● **GOAL OF THE EXERCISE**: Write the data below out in full, exactly as it stands.

● **DATA SUPPLIED**:
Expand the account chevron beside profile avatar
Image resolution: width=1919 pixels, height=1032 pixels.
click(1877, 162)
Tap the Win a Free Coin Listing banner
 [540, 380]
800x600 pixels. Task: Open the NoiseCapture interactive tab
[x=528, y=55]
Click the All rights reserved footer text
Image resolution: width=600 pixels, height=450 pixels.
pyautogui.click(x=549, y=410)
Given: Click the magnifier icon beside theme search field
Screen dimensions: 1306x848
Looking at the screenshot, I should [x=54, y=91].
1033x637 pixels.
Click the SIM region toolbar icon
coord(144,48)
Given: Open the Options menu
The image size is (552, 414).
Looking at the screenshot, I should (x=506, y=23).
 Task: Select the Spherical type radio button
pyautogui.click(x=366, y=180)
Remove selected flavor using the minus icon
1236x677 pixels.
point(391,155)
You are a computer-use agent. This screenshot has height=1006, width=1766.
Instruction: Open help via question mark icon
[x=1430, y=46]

● **REPLY TO THE TASK**:
Expand the account chevron beside profile avatar
Image resolution: width=1919 pixels, height=1032 pixels.
click(1877, 162)
Tap the Win a Free Coin Listing banner
 [540, 380]
800x600 pixels. Task: Open the NoiseCapture interactive tab
[x=528, y=55]
Click the All rights reserved footer text
Image resolution: width=600 pixels, height=450 pixels.
pyautogui.click(x=549, y=410)
Given: Click the magnifier icon beside theme search field
Screen dimensions: 1306x848
Looking at the screenshot, I should [x=54, y=91].
1033x637 pixels.
Click the SIM region toolbar icon
coord(144,48)
Given: Open the Options menu
The image size is (552, 414).
Looking at the screenshot, I should (x=506, y=23).
 Task: Select the Spherical type radio button
pyautogui.click(x=366, y=180)
Remove selected flavor using the minus icon
1236x677 pixels.
point(391,155)
You are a computer-use agent. This screenshot has height=1006, width=1766.
Instruction: Open help via question mark icon
[x=1430, y=46]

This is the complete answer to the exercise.